The cedars are cut and prepared on the mountain; the leader is cut off so as to leave the body about ten feet long; the limbs on the upper half are shortened in somewhat, and those on the lower half are cut close to the body. When used in gar-* den or vineyard, they are set about three feet in the ground, leaving, of course, about seven feet above the surface. The main objection - and probably the only one - to their extensive use (especially for vineyard purposes) is, that the projecting limbs occupy too much space; but this waste of room is partially offset by the gain of time in taking care of them during the growing season, as they want no tying up of any consequence.
This difficulty can also be met - and it has been done in one instance within my knowledge - by flattening the limbs, so to speak, on two sides; that is, by bending some, and by cutting off others, from two opposite parts, to within a few inches of the body; and leaving the others partly trimmed and partly untrimmed for plashing. Prepared in this manner, and set in rows, with an occasional interweaving of the extremities of the longest branches, a serviceable and durable trellis may be formed, which may be expected to repel insects, and, perchance, mildew, from the combined influence of the wood itself and the facility for natural growth afforded by the manner of construction.
By the way, I have for a long time thought that many of the ills of vine-growth were directly traceable to the restraint which we are apt to put upon our free-growing native varieties. Are not our trellises too procrustean ? and our methods of confinement too rigid? Do limb and spray have a fair chance at full natural development ? I look upon motion as a necessary element in healthy vegetation of all kinds. More of this, perhaps, anon.
The following cut is intended to illustrate the foregoing idea of a cedar trellis.
The virtue of cedar wood does not consist (as I think, without wishing to appear hypercritical) in its being strictly antiseptic.
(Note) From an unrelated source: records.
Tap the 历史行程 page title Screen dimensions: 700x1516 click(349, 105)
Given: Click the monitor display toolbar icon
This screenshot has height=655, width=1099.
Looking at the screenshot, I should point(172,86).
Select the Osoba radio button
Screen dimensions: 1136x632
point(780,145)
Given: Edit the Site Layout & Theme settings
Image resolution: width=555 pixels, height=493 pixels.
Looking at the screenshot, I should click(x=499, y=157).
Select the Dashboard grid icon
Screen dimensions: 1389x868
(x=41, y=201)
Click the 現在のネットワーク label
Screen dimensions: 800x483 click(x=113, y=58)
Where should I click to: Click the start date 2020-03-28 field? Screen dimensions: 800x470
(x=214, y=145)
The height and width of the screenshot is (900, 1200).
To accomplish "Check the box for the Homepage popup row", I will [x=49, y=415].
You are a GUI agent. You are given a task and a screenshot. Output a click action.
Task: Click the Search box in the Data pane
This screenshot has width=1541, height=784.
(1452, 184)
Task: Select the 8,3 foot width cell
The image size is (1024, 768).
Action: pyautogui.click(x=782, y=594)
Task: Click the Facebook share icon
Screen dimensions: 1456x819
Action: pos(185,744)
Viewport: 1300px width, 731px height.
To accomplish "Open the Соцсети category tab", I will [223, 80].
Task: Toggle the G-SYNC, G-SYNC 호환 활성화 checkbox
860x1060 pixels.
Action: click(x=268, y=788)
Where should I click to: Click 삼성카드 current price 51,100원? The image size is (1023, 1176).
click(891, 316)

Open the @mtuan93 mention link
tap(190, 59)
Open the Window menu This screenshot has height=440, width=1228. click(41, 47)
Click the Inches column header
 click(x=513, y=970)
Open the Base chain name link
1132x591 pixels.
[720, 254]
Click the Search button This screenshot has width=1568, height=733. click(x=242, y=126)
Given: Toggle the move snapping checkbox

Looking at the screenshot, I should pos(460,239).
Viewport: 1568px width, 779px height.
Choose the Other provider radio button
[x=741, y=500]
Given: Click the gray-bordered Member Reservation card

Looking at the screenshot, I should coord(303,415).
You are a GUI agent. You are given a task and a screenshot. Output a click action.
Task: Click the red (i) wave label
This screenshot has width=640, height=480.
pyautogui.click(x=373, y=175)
Its aroma seems to act simply as a repellant, rendering the wood - particularly that of the red cedar (Juniperus Virginiana) - self-defensive against the attacks of worms and insects, and, possibly, against fungi of all kinds, including mildew.
This is a practical, straightforward statement, and the red cedar grape-stakes are undoubtedly good; but I have seen the Isabella grape mildew badly, in New Haven county, when trained on cedar trellis, not stakes. It is possible there may be a pungency exhale from new wood that for a year or two will repel sporida, and I am glad to read this record, and hope its suggestions will be acted upon. As a boy, I worked off the Sound shore, and there we grew the White Chasselas each year, by laying it down in winter. We grew our Isabellas on trellis, and clambering as they would upon the. old pear-trees, and those on the trees were always the most free from mildew.
Mr. Dewey's inductions here show that we are fast getting out of the tight-laced system of tying grapes to stiff rails, as well as reducing our barbarous practices of cutting away every twig and branch because it does net happen to harmonize with our preconceived views or leanings of grape pruning, or pur ideas of system and order.